TASK TO CARRY OUT - Turn the data below into a numbered list, omitting any blank lines.

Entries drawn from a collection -
--- BEGIN ---
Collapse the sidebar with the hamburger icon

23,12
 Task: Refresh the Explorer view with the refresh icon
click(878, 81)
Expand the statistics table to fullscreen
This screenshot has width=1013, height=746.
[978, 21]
--- END ---
OUTPUT FOR THIS EXERCISE -
1. Collapse the sidebar with the hamburger icon
2. 23,12
3.  Task: Refresh the Explorer view with the refresh icon
4. click(878, 81)
5. Expand the statistics table to fullscreen
6. This screenshot has width=1013, height=746.
7. [978, 21]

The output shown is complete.